**INPUT MATERIAL:**

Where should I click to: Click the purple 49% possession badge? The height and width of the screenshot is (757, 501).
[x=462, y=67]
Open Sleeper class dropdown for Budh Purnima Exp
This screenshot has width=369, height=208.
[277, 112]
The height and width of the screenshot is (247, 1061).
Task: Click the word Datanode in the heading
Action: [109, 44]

**WHAT YOU WILL DO:**
Repeat all of the entries exactly.

**EXPECTED OUTPUT:**
Where should I click to: Click the purple 49% possession badge? The height and width of the screenshot is (757, 501).
[x=462, y=67]
Open Sleeper class dropdown for Budh Purnima Exp
This screenshot has width=369, height=208.
[277, 112]
The height and width of the screenshot is (247, 1061).
Task: Click the word Datanode in the heading
Action: [109, 44]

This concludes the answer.